Start Input data

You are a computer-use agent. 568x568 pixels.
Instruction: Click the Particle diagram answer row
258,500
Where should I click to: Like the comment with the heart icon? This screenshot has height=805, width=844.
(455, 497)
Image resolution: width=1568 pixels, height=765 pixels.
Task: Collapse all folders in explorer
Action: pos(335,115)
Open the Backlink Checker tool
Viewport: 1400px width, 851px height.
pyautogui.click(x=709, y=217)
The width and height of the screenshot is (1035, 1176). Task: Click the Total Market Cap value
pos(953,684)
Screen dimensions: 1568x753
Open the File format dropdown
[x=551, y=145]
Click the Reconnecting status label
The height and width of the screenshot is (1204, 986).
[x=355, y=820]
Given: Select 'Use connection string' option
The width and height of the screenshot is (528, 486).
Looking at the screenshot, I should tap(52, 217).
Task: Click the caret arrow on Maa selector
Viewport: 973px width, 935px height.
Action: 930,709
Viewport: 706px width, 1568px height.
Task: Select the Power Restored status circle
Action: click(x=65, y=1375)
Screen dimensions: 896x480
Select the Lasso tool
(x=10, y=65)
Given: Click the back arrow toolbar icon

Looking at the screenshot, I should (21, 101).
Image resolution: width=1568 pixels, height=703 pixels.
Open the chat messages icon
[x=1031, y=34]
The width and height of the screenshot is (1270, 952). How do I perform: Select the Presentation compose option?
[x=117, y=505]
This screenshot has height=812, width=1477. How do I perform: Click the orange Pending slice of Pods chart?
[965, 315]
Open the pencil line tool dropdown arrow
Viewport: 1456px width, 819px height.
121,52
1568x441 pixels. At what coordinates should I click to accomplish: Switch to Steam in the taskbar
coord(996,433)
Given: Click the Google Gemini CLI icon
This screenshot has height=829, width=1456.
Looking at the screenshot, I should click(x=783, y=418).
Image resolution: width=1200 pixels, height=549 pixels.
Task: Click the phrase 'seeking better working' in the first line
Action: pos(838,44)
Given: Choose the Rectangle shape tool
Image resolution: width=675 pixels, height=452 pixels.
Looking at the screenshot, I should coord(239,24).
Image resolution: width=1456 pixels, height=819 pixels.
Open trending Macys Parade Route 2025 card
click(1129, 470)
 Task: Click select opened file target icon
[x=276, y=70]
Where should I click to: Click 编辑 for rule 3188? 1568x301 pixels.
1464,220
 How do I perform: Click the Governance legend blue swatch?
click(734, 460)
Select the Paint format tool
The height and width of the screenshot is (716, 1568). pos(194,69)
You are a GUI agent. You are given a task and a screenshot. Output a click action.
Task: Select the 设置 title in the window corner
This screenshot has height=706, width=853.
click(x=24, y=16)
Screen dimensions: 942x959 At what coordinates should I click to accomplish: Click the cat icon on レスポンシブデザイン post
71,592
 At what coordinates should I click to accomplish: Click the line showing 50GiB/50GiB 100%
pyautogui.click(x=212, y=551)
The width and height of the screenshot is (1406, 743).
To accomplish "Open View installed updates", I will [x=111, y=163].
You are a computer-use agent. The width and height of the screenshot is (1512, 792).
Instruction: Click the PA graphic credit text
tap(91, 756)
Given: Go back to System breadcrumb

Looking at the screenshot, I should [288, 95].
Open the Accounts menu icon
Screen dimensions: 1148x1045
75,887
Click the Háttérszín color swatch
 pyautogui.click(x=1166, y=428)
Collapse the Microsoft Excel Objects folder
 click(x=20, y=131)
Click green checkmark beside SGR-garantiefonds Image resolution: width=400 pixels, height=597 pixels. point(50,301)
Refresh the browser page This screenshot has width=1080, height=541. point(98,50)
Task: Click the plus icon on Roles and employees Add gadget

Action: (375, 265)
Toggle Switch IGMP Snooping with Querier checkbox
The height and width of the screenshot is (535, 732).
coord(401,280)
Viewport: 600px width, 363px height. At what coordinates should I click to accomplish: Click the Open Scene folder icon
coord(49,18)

End Input data

(Your instructions) Copy every line of the data above without any changes.

(Answer to the task)
You are a computer-use agent. 568x568 pixels.
Instruction: Click the Particle diagram answer row
258,500
Where should I click to: Like the comment with the heart icon? This screenshot has height=805, width=844.
(455, 497)
Image resolution: width=1568 pixels, height=765 pixels.
Task: Collapse all folders in explorer
Action: pos(335,115)
Open the Backlink Checker tool
Viewport: 1400px width, 851px height.
pyautogui.click(x=709, y=217)
The width and height of the screenshot is (1035, 1176). Task: Click the Total Market Cap value
pos(953,684)
Screen dimensions: 1568x753
Open the File format dropdown
[x=551, y=145]
Click the Reconnecting status label
The height and width of the screenshot is (1204, 986).
[x=355, y=820]
Given: Select 'Use connection string' option
The width and height of the screenshot is (528, 486).
Looking at the screenshot, I should tap(52, 217).
Task: Click the caret arrow on Maa selector
Viewport: 973px width, 935px height.
Action: 930,709
Viewport: 706px width, 1568px height.
Task: Select the Power Restored status circle
Action: click(x=65, y=1375)
Screen dimensions: 896x480
Select the Lasso tool
(x=10, y=65)
Given: Click the back arrow toolbar icon

Looking at the screenshot, I should (21, 101).
Image resolution: width=1568 pixels, height=703 pixels.
Open the chat messages icon
[x=1031, y=34]
The width and height of the screenshot is (1270, 952). How do I perform: Select the Presentation compose option?
[x=117, y=505]
This screenshot has height=812, width=1477. How do I perform: Click the orange Pending slice of Pods chart?
[965, 315]
Open the pencil line tool dropdown arrow
Viewport: 1456px width, 819px height.
121,52
1568x441 pixels. At what coordinates should I click to accomplish: Switch to Steam in the taskbar
coord(996,433)
Given: Click the Google Gemini CLI icon
This screenshot has height=829, width=1456.
Looking at the screenshot, I should click(x=783, y=418).
Image resolution: width=1200 pixels, height=549 pixels.
Task: Click the phrase 'seeking better working' in the first line
Action: pos(838,44)
Given: Choose the Rectangle shape tool
Image resolution: width=675 pixels, height=452 pixels.
Looking at the screenshot, I should coord(239,24).
Image resolution: width=1456 pixels, height=819 pixels.
Open trending Macys Parade Route 2025 card
click(1129, 470)
 Task: Click select opened file target icon
[x=276, y=70]
Where should I click to: Click 编辑 for rule 3188? 1568x301 pixels.
1464,220
 How do I perform: Click the Governance legend blue swatch?
click(734, 460)
Select the Paint format tool
The height and width of the screenshot is (716, 1568). pos(194,69)
You are a GUI agent. You are given a task and a screenshot. Output a click action.
Task: Select the 设置 title in the window corner
This screenshot has height=706, width=853.
click(x=24, y=16)
Screen dimensions: 942x959 At what coordinates should I click to accomplish: Click the cat icon on レスポンシブデザイン post
71,592
 At what coordinates should I click to accomplish: Click the line showing 50GiB/50GiB 100%
pyautogui.click(x=212, y=551)
The width and height of the screenshot is (1406, 743).
To accomplish "Open View installed updates", I will [x=111, y=163].
You are a computer-use agent. The width and height of the screenshot is (1512, 792).
Instruction: Click the PA graphic credit text
tap(91, 756)
Given: Go back to System breadcrumb

Looking at the screenshot, I should [288, 95].
Open the Accounts menu icon
Screen dimensions: 1148x1045
75,887
Click the Háttérszín color swatch
 pyautogui.click(x=1166, y=428)
Collapse the Microsoft Excel Objects folder
 click(x=20, y=131)
Click green checkmark beside SGR-garantiefonds Image resolution: width=400 pixels, height=597 pixels. point(50,301)
Refresh the browser page This screenshot has width=1080, height=541. point(98,50)
Task: Click the plus icon on Roles and employees Add gadget

Action: (375, 265)
Toggle Switch IGMP Snooping with Querier checkbox
The height and width of the screenshot is (535, 732).
coord(401,280)
Viewport: 600px width, 363px height. At what coordinates should I click to accomplish: Click the Open Scene folder icon
coord(49,18)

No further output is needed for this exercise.